×

Being human

A mob prevented the burial of his boss, but Dr Pradeep Kumar fought back

Dr Pradeep Kumar

Almost a year after the lockdown, New Hope Medical Centre on Chennai's Poonamallee High Road is seeing patients with orthopaedic and neuro issues walking in with fresh hope. When I asked for Dr Pradeep Kumar, the nurse at the patient care centre pointed to a cabin on the ground floor. As I walked in, the orthopaedic surgeon was speaking to an attender: “I will see. Tell him he will recover soon.”

Kumar, 36, is a man of few words, but those are filled with empathy. This was evident after the death of his colleague Dr Simon Hercules. “I do not want to recall those days,” he said, getting emotional. “As a doctor, death is nothing new to me. The very beginning in the MBBS course will be with dead bodies. But I have never known this fear of death.”

Hercules, 55, a neurosurgeon, was the chairman and managing director of New Hope hospital. He got infected with Covid-19 after performing a surgery on a patient from abroad. Though he had fever and cough, he did not realise he was infected. Soon, he was admitted to a private hospital in Chennai with severe breathlessness. None of his relatives or acquaintances could visit him in the intensive care unit.

“Society has moved away from basic human ethics and lost respect for individuals.”
300 people gathered to prevent the burial of Dr Simon Hercules.The mob began pelting stones at the ambulance.
Hercules died in April. Then, neither the state nor the Central government had laid out protocols for burial of Covid-19 victims.

“We never thought that Dr Simon would leave us,” said Kumar. He met Hercules on joining the hospital a decade ago. “Simon was a gentleman,” he said. “He never got emotional or spoke harshly to the staff.” Kumar added that he was always strict and wanted everything to be perfect before he started surgery. “Simon was always with me when I did a spine surgery,” he said. “Sometimes, I got angry if the staff missed out on anything in the theatre. But, he was still calm. There were days when he would apologise if the surgery gets delayed or postponed.”

Hercules died in April. At that time, neither the state nor the Central government had laid out protocols for burial of Covid-19 victims. Just two days before Hercules's death, people on the outskirts of Chennai had protested the burial of a doctor who had died of Covid-19. “I never thought people would do the same to Dr Simon,” said Kumar. “Society has moved away from basic human ethics and lost respect for [individuals].” Kumar had gone to the hospital on hearing about Hercules's death, but could not see the body owing to Covid-19 protocols. Kumar, like others, assumed that everything would be fine.

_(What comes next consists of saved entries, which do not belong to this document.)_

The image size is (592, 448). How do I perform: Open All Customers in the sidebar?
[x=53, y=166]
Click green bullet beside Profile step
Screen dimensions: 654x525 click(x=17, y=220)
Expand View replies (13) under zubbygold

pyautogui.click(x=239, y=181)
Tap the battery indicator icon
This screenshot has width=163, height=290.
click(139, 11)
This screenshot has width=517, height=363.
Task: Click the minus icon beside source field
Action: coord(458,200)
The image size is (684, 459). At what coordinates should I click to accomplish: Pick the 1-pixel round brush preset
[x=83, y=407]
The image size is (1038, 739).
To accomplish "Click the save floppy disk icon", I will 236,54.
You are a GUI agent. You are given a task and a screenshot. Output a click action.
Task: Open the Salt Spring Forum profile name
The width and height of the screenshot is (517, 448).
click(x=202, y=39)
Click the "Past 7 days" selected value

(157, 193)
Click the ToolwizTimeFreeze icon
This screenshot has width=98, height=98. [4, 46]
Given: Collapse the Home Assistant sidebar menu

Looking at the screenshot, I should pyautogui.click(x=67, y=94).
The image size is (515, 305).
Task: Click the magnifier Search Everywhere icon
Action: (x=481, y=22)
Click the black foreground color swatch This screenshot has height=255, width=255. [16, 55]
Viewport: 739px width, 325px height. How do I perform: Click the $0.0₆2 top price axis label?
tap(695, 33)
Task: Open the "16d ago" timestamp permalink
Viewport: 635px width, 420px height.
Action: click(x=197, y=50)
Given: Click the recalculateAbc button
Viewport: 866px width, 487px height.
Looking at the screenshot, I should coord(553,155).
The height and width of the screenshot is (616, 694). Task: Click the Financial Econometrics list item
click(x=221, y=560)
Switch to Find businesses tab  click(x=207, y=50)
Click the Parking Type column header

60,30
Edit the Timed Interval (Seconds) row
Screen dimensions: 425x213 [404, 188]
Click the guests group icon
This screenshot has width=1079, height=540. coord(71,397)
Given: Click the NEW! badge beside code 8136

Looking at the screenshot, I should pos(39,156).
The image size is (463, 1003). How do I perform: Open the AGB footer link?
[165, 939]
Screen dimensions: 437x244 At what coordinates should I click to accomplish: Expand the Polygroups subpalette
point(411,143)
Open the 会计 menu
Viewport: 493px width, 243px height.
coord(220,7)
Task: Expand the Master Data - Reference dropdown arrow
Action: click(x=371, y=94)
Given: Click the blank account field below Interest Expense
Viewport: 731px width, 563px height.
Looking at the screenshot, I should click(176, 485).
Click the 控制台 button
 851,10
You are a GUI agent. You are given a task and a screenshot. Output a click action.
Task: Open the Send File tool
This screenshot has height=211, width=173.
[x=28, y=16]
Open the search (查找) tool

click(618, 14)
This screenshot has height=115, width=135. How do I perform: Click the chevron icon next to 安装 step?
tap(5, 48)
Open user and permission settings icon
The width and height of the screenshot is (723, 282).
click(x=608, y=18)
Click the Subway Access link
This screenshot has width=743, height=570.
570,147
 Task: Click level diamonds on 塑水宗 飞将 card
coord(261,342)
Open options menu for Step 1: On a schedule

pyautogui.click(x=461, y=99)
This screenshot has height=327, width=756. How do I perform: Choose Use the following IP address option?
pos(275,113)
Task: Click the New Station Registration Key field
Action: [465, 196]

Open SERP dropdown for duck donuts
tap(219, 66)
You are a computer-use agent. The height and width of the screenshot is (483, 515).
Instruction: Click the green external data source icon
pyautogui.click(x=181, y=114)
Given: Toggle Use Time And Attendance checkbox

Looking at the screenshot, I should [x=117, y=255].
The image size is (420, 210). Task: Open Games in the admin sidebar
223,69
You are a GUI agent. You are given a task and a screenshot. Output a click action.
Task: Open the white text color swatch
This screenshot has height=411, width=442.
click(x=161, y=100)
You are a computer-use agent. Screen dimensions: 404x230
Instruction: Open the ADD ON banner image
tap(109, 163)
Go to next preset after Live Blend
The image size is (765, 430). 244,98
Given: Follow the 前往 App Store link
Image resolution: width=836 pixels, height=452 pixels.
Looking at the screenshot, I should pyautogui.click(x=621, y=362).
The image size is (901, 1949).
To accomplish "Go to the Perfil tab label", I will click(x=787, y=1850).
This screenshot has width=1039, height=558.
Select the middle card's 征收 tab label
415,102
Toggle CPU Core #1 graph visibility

But, when hospital staff took Hercules's body to the Velangadu cemetery near the upscale neighbourhood of Anna Nagar, they were met by a mob of over 300—both men and women. They had gathered after hearing the sound of an earth mover digging a grave. Kumar said the crowd argued with “ambulance driver Dhamu and then with the policemen who arrived at the scene”. Soon, the situation escalated and the mob began pelting stones at the ambulance. Dhamu was hit and began to bleed, he and his helper drove back to the private hospital where Hercules had died.

New Hope was on the route. It was late in the evening that Kumar spotted the ambulance near the traffic signal close to New Hope. The Poonamallee road was deserted except for a few policemen at the signal. Dhamu had stopped to answer the policemen's queries about the state of the ambulance and his bleeding. He was also starting to get giddy from the loss of blood. When he tried to park the ambulance there to get first aid, the policemen did not allow it. Kumar was outraged on learning about what happened and also with how the policemen were treating Dhamu.

He asked Dhamu to get first aid and also said that his helper could leave; in the heat of the moment he forgot that he did not have the authority to do so as they were employees of another hospital. “I was very upset that we could not give Dr Simon even a dignified burial,” he said. He got PPE kits and helpers from New Hope and drove the damaged ambulance back to the cemetery. Despite the late hour, the mob was still around, though not as furious as it was earlier in the day. Moreover, the New Hope team was determined to give their beloved boss a proper send off. They got past the mob to the half-dug grave.

“I drove the ambulance, I dug the grave myself, I put mud on his body because we had no shovels,” said Kumar, shuddering as he recalled the night. He returned home filled with the fear of death for the first time in his life. The next morning, he was still in shock. “I was worried,” he said. “Why do people lack compassion?” Recently, a radio station contacted Kumar and said it wanted to give him an award, celebrating him as a hero. He turned down the honour. Said Kumar: “I am not a hero for just being compassionate and helpful.”